### PASSAGE TO READ
Find the vertices of the ellipse x2(square)/4 + y2(square)/25=1
Choices
a. V(0,+5)
b. V(0,+25)
c. V(+2.0)
d. V(+4,0)
Hello, ccdalamp!
The center of the ellipse is the origin: $\displaystyle (0,\,0)$Find the vertices of the ellipse: .$\displaystyle \frac{x^2}{4} + \frac{y^2}{25}\;=\;1$
Choices: . $\displaystyle a)\;V(0,\,\pm5)\qquad b)\;V(0,\,\pm25) \qquad c)\; V(\pm2,\,0)\qquad d)\;V(\pm4,\,0)$
The denominator of the $\displaystyle x$-fraction is: .$\displaystyle a^2 = 4\quad\Rightarrow\quad a = \pm 2$
The denominator of the $\displaystyle y$-fraction is: .$\displaystyle b^2 = 25\quad\Rightarrow\quad b = \pm5$
Since the larger denominator is "under the $\displaystyle y$", the major axis is vertical.
. . The vertices are always the ends of the major axis.
Hence, the vertices are 5 units above and below the center: .$\displaystyle (0,\,\pm5)$

### EXERCISE TASK A
Decide whether each statement agrees with the ellipse passage, answering yes or no and quoting the words that settle it: (i) the reply places the center of the ellipse at the origin; (ii) the reply finds the major axis to be horizontal; (iii) the reply says the vertices are the ends of the minor axis.
The ellipse passage and the records have no connection to each other.

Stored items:
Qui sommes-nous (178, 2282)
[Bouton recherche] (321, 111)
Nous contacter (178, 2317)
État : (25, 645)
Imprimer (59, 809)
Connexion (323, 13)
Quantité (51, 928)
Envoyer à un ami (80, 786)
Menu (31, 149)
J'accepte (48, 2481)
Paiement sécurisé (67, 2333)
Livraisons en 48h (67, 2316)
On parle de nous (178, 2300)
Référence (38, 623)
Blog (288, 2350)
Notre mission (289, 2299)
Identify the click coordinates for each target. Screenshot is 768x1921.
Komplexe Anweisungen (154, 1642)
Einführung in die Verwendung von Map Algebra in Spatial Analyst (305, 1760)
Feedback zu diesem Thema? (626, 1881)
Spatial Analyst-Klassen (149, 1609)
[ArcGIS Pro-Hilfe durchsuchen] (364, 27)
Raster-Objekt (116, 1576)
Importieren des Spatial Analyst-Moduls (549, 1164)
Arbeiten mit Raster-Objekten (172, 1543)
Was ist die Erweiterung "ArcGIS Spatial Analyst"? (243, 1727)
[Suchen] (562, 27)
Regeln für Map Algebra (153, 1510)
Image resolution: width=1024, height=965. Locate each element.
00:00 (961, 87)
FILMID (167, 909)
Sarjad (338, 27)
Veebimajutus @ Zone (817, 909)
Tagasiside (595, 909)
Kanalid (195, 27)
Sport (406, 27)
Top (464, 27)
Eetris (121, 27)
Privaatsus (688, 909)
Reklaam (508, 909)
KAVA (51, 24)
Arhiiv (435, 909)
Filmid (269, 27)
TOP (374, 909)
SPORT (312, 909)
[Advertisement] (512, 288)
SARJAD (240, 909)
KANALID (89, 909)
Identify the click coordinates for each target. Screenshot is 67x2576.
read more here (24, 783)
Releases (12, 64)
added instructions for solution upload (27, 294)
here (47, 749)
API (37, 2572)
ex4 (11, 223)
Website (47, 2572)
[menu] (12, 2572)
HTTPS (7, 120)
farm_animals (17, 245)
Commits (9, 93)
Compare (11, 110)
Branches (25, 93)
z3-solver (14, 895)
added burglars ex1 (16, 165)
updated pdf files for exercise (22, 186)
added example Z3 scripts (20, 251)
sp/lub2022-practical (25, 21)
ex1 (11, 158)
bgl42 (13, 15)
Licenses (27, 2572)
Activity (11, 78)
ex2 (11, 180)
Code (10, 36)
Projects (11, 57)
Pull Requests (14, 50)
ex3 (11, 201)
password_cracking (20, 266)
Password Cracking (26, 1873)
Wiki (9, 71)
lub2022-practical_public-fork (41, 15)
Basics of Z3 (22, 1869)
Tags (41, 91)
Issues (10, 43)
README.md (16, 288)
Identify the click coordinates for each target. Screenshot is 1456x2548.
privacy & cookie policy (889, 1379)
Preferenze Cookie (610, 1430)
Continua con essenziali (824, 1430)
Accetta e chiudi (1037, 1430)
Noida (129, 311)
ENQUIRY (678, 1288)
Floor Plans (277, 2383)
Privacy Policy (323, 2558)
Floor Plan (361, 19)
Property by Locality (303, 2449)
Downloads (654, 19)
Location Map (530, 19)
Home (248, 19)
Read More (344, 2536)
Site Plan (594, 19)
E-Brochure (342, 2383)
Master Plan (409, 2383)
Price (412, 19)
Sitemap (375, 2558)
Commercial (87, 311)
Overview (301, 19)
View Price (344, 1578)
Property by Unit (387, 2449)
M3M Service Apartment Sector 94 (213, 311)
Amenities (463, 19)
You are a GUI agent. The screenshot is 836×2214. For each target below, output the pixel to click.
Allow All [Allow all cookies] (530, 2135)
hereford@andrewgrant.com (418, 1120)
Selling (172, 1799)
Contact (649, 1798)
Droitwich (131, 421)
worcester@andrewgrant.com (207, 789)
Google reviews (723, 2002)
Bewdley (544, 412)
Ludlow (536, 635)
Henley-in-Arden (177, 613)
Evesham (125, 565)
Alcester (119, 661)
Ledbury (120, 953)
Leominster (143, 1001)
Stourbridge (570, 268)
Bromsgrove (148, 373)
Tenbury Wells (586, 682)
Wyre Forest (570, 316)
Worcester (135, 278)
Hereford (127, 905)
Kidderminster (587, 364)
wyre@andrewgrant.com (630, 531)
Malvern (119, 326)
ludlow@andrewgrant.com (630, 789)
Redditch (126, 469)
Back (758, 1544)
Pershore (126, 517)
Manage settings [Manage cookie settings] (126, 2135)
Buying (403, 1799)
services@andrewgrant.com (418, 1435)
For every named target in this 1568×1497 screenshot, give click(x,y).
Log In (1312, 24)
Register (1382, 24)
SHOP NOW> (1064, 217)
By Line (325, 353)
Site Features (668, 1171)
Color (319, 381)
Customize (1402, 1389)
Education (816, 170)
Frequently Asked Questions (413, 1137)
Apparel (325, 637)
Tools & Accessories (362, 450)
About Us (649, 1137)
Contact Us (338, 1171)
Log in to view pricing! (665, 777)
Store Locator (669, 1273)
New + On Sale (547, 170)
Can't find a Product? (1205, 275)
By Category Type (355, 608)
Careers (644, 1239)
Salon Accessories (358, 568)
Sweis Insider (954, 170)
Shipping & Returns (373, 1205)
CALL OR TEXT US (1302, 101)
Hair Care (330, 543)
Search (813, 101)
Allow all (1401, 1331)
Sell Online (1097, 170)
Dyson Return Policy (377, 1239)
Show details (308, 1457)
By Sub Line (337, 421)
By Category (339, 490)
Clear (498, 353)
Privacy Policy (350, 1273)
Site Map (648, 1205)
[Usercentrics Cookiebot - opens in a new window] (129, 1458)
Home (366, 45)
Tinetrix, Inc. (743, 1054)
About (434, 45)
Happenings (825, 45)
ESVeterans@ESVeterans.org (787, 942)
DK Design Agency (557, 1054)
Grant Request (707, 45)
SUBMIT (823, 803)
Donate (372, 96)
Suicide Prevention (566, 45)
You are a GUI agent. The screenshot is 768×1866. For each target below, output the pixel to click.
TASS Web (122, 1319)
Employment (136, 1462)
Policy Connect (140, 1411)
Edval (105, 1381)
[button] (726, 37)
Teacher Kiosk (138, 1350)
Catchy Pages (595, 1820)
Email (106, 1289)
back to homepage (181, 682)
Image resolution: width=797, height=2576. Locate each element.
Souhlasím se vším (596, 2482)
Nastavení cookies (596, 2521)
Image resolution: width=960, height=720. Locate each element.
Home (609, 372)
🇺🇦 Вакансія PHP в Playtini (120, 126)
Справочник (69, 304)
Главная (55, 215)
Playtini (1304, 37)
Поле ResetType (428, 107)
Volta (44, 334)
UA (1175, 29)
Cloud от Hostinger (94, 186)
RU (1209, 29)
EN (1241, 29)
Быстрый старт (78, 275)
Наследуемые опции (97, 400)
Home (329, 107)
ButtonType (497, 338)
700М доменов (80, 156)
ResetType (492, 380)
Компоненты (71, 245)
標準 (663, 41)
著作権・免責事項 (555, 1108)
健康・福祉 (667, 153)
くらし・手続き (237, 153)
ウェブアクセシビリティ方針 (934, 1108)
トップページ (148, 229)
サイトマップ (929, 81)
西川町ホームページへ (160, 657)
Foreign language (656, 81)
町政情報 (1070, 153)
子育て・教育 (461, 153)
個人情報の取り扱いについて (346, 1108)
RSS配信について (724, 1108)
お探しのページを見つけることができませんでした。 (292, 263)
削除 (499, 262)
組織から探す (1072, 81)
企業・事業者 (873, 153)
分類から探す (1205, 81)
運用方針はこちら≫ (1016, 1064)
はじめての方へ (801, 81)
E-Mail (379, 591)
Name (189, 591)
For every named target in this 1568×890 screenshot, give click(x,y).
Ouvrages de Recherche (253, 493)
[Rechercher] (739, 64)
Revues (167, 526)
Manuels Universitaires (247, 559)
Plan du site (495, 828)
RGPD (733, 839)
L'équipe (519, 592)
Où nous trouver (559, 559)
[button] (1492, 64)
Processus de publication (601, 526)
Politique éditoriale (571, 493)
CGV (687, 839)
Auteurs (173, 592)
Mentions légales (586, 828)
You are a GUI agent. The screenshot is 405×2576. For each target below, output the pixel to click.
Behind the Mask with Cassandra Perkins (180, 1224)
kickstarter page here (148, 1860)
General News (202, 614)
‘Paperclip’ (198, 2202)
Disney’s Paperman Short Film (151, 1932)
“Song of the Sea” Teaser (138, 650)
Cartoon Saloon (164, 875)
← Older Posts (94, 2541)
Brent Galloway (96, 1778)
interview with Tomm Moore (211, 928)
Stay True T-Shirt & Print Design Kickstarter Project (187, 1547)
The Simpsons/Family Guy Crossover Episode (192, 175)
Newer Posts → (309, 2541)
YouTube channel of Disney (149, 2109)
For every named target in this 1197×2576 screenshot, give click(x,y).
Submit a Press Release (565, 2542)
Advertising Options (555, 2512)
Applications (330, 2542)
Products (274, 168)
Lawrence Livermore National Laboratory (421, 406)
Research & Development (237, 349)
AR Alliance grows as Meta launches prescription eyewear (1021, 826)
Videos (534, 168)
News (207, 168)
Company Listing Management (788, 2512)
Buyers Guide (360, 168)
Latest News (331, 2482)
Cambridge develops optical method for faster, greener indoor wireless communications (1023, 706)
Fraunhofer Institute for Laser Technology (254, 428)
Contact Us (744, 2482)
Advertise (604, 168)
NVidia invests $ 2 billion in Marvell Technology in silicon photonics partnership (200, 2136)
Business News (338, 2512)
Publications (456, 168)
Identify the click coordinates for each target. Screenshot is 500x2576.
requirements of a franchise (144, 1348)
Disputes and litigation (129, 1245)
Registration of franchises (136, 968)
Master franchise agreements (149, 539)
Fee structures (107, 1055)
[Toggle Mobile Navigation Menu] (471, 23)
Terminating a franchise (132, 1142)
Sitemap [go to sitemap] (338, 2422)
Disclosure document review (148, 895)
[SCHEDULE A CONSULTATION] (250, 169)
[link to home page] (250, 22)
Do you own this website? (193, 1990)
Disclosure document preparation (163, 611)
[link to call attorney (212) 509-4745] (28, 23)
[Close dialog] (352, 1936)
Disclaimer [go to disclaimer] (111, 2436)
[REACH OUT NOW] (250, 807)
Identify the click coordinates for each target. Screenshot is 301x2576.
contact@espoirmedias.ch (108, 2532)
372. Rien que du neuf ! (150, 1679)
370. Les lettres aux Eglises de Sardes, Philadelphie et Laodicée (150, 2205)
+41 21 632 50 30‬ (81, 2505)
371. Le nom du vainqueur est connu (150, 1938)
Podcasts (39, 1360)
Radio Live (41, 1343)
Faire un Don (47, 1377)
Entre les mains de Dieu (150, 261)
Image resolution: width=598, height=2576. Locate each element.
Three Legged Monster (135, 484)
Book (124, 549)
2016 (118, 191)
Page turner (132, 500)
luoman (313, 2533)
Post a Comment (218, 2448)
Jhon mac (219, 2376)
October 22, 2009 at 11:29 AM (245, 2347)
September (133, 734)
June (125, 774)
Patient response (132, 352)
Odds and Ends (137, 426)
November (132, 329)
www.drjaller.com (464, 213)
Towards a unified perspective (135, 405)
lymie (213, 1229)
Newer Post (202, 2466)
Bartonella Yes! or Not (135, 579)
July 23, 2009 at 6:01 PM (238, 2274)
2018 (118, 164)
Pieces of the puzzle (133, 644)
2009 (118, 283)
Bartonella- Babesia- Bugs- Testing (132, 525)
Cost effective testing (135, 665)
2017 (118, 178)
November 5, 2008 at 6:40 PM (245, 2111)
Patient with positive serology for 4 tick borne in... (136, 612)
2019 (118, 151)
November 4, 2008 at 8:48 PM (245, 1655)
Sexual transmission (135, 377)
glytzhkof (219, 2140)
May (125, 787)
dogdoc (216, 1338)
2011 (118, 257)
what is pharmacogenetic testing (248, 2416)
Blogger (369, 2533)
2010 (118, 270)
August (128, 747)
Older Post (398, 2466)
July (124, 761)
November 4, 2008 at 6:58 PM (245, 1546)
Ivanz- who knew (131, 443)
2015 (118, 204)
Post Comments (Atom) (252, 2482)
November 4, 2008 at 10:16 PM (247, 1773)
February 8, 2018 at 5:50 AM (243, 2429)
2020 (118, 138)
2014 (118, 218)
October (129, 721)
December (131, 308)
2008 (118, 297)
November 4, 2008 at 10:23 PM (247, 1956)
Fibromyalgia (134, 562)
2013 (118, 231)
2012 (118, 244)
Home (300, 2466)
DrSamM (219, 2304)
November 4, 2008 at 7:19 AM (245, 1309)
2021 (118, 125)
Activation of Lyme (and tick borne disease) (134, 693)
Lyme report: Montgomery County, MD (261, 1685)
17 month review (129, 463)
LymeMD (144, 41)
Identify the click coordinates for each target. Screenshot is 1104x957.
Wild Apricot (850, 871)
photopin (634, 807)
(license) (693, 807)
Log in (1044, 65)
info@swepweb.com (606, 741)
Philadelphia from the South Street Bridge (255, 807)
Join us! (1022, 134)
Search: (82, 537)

### EXERCISE TASK B
Reproduce the records character for character, starting with the line that contains "ENQUIRY (678, 1288)" and going on through the line that contains "Property by Unit (387, 2449)", with both of those lines included.

### FULL ANSWER A
(i) Yes: "The center of the ellipse is the origin"
(ii) No: "the major axis is vertical."
(iii) No: "The vertices are always the ends of the major axis."

### FULL ANSWER B
ENQUIRY (678, 1288)
Floor Plans (277, 2383)
Privacy Policy (323, 2558)
Floor Plan (361, 19)
Property by Locality (303, 2449)
Downloads (654, 19)
Location Map (530, 19)
Home (248, 19)
Read More (344, 2536)
Site Plan (594, 19)
E-Brochure (342, 2383)
Master Plan (409, 2383)
Price (412, 19)
Sitemap (375, 2558)
Commercial (87, 311)
Overview (301, 19)
View Price (344, 1578)
Property by Unit (387, 2449)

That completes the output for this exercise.